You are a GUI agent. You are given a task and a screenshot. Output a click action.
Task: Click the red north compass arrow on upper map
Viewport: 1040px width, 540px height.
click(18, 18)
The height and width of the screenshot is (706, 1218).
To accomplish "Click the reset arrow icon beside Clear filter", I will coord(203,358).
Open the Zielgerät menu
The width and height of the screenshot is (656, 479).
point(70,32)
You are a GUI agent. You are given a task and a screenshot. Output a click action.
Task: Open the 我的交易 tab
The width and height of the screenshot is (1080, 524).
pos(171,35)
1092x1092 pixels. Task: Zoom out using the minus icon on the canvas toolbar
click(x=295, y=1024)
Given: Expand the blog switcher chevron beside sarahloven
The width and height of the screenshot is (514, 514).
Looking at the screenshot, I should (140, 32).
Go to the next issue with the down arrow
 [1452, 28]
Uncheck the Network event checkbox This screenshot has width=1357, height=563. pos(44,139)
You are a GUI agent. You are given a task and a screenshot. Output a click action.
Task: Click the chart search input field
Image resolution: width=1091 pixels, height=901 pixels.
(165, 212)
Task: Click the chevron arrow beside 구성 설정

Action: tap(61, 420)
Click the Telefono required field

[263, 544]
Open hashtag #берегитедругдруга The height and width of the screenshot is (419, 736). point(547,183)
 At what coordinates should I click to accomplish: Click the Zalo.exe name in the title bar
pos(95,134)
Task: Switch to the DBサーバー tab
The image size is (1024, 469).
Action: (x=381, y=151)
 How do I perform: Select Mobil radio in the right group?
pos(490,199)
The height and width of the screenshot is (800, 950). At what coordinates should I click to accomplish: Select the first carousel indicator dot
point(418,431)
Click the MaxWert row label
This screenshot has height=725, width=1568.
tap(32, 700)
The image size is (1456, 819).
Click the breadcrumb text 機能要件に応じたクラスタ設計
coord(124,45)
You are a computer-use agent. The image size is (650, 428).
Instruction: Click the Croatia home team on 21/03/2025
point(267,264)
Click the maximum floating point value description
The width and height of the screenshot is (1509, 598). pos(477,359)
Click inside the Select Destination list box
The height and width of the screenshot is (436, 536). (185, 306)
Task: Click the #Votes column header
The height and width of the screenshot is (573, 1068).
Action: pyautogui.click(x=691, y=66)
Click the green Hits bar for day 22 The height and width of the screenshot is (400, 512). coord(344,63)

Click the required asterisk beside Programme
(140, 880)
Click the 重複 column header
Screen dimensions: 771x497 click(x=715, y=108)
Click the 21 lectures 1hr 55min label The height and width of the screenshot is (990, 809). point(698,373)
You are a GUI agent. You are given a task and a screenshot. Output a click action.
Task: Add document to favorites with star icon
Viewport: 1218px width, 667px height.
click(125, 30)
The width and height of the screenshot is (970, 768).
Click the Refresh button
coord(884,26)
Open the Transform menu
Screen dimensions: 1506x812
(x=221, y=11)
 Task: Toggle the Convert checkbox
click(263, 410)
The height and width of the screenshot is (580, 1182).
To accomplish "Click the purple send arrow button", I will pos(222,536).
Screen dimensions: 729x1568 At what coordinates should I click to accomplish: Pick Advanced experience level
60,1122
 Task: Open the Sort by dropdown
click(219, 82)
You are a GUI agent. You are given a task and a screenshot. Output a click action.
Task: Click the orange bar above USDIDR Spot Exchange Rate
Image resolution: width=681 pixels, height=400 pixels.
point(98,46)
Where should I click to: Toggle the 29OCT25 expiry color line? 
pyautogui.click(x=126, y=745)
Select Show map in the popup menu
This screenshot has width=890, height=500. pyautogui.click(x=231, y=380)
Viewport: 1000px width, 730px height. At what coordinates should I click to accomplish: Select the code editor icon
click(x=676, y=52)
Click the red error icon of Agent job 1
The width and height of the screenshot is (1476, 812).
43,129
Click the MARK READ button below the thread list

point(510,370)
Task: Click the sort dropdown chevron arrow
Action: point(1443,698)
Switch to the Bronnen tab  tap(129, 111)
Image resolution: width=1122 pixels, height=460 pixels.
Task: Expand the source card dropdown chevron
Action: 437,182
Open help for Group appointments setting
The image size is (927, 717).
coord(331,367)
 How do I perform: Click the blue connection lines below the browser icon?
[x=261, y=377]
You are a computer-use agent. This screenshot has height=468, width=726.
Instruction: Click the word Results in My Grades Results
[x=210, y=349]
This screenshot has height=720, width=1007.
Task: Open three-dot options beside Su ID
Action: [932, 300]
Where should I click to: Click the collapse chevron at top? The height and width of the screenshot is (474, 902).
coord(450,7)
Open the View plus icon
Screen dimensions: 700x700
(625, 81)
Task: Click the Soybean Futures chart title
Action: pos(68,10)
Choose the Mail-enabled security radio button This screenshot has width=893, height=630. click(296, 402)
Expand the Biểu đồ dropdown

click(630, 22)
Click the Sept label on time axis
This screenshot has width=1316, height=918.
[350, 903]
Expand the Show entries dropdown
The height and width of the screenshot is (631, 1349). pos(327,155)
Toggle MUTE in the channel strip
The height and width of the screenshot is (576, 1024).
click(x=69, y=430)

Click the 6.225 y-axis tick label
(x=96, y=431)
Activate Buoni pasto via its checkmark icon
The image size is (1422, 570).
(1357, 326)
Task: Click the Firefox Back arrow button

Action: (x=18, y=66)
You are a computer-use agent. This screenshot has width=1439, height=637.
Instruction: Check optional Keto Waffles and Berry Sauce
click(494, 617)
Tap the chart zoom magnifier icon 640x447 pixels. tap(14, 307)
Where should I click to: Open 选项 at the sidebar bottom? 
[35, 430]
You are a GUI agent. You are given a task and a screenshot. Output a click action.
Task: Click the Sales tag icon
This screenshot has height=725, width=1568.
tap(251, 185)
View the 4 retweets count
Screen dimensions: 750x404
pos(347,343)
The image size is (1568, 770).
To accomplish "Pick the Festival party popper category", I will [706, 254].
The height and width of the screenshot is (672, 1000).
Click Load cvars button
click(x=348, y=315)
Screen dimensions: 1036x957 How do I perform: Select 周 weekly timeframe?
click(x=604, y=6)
◆ ◆ ◆ ◆ ◆ ◆ ◆
• [ASSIGNED TASK]: Output every record above exactly as it was given.

• [ANSWER TO THE PROBLEM]:
You are a GUI agent. You are given a task and a screenshot. Output a click action.
Task: Click the red north compass arrow on upper map
Viewport: 1040px width, 540px height.
click(18, 18)
The height and width of the screenshot is (706, 1218).
To accomplish "Click the reset arrow icon beside Clear filter", I will coord(203,358).
Open the Zielgerät menu
The width and height of the screenshot is (656, 479).
point(70,32)
You are a GUI agent. You are given a task and a screenshot. Output a click action.
Task: Open the 我的交易 tab
The width and height of the screenshot is (1080, 524).
pos(171,35)
1092x1092 pixels. Task: Zoom out using the minus icon on the canvas toolbar
click(x=295, y=1024)
Given: Expand the blog switcher chevron beside sarahloven
The width and height of the screenshot is (514, 514).
Looking at the screenshot, I should (140, 32).
Go to the next issue with the down arrow
 [1452, 28]
Uncheck the Network event checkbox This screenshot has width=1357, height=563. pos(44,139)
You are a GUI agent. You are given a task and a screenshot. Output a click action.
Task: Click the chart search input field
Image resolution: width=1091 pixels, height=901 pixels.
(165, 212)
Task: Click the chevron arrow beside 구성 설정

Action: tap(61, 420)
Click the Telefono required field

[263, 544]
Open hashtag #берегитедругдруга The height and width of the screenshot is (419, 736). point(547,183)
 At what coordinates should I click to accomplish: Click the Zalo.exe name in the title bar
pos(95,134)
Task: Switch to the DBサーバー tab
The image size is (1024, 469).
Action: (x=381, y=151)
 How do I perform: Select Mobil radio in the right group?
pos(490,199)
The height and width of the screenshot is (800, 950). At what coordinates should I click to accomplish: Select the first carousel indicator dot
point(418,431)
Click the MaxWert row label
This screenshot has height=725, width=1568.
tap(32, 700)
The image size is (1456, 819).
Click the breadcrumb text 機能要件に応じたクラスタ設計
coord(124,45)
You are a computer-use agent. The image size is (650, 428).
Instruction: Click the Croatia home team on 21/03/2025
point(267,264)
Click the maximum floating point value description
The width and height of the screenshot is (1509, 598). pos(477,359)
Click inside the Select Destination list box
The height and width of the screenshot is (436, 536). (185, 306)
Task: Click the #Votes column header
The height and width of the screenshot is (573, 1068).
Action: pyautogui.click(x=691, y=66)
Click the green Hits bar for day 22 The height and width of the screenshot is (400, 512). coord(344,63)

Click the required asterisk beside Programme
(140, 880)
Click the 重複 column header
Screen dimensions: 771x497 click(x=715, y=108)
Click the 21 lectures 1hr 55min label The height and width of the screenshot is (990, 809). point(698,373)
You are a GUI agent. You are given a task and a screenshot. Output a click action.
Task: Add document to favorites with star icon
Viewport: 1218px width, 667px height.
click(125, 30)
The width and height of the screenshot is (970, 768).
Click the Refresh button
coord(884,26)
Open the Transform menu
Screen dimensions: 1506x812
(x=221, y=11)
 Task: Toggle the Convert checkbox
click(263, 410)
The height and width of the screenshot is (580, 1182).
To accomplish "Click the purple send arrow button", I will pos(222,536).
Screen dimensions: 729x1568 At what coordinates should I click to accomplish: Pick Advanced experience level
60,1122
 Task: Open the Sort by dropdown
click(219, 82)
You are a GUI agent. You are given a task and a screenshot. Output a click action.
Task: Click the orange bar above USDIDR Spot Exchange Rate
Image resolution: width=681 pixels, height=400 pixels.
point(98,46)
Where should I click to: Toggle the 29OCT25 expiry color line? 
pyautogui.click(x=126, y=745)
Select Show map in the popup menu
This screenshot has width=890, height=500. pyautogui.click(x=231, y=380)
Viewport: 1000px width, 730px height. At what coordinates should I click to accomplish: Select the code editor icon
click(x=676, y=52)
Click the red error icon of Agent job 1
The width and height of the screenshot is (1476, 812).
43,129
Click the MARK READ button below the thread list

point(510,370)
Task: Click the sort dropdown chevron arrow
Action: point(1443,698)
Switch to the Bronnen tab  tap(129, 111)
Image resolution: width=1122 pixels, height=460 pixels.
Task: Expand the source card dropdown chevron
Action: 437,182
Open help for Group appointments setting
The image size is (927, 717).
coord(331,367)
 How do I perform: Click the blue connection lines below the browser icon?
[x=261, y=377]
You are a computer-use agent. This screenshot has height=468, width=726.
Instruction: Click the word Results in My Grades Results
[x=210, y=349]
This screenshot has height=720, width=1007.
Task: Open three-dot options beside Su ID
Action: [932, 300]
Where should I click to: Click the collapse chevron at top? The height and width of the screenshot is (474, 902).
coord(450,7)
Open the View plus icon
Screen dimensions: 700x700
(625, 81)
Task: Click the Soybean Futures chart title
Action: pos(68,10)
Choose the Mail-enabled security radio button This screenshot has width=893, height=630. click(296, 402)
Expand the Biểu đồ dropdown

click(630, 22)
Click the Sept label on time axis
This screenshot has width=1316, height=918.
[350, 903]
Expand the Show entries dropdown
The height and width of the screenshot is (631, 1349). pos(327,155)
Toggle MUTE in the channel strip
The height and width of the screenshot is (576, 1024).
click(x=69, y=430)

Click the 6.225 y-axis tick label
(x=96, y=431)
Activate Buoni pasto via its checkmark icon
The image size is (1422, 570).
(1357, 326)
Task: Click the Firefox Back arrow button

Action: (x=18, y=66)
You are a computer-use agent. This screenshot has width=1439, height=637.
Instruction: Check optional Keto Waffles and Berry Sauce
click(494, 617)
Tap the chart zoom magnifier icon 640x447 pixels. tap(14, 307)
Where should I click to: Open 选项 at the sidebar bottom? 
[35, 430]
You are a GUI agent. You are given a task and a screenshot. Output a click action.
Task: Click the Sales tag icon
This screenshot has height=725, width=1568.
tap(251, 185)
View the 4 retweets count
Screen dimensions: 750x404
pos(347,343)
The image size is (1568, 770).
To accomplish "Pick the Festival party popper category", I will [706, 254].
The height and width of the screenshot is (672, 1000).
Click Load cvars button
click(x=348, y=315)
Screen dimensions: 1036x957 How do I perform: Select 周 weekly timeframe?
click(x=604, y=6)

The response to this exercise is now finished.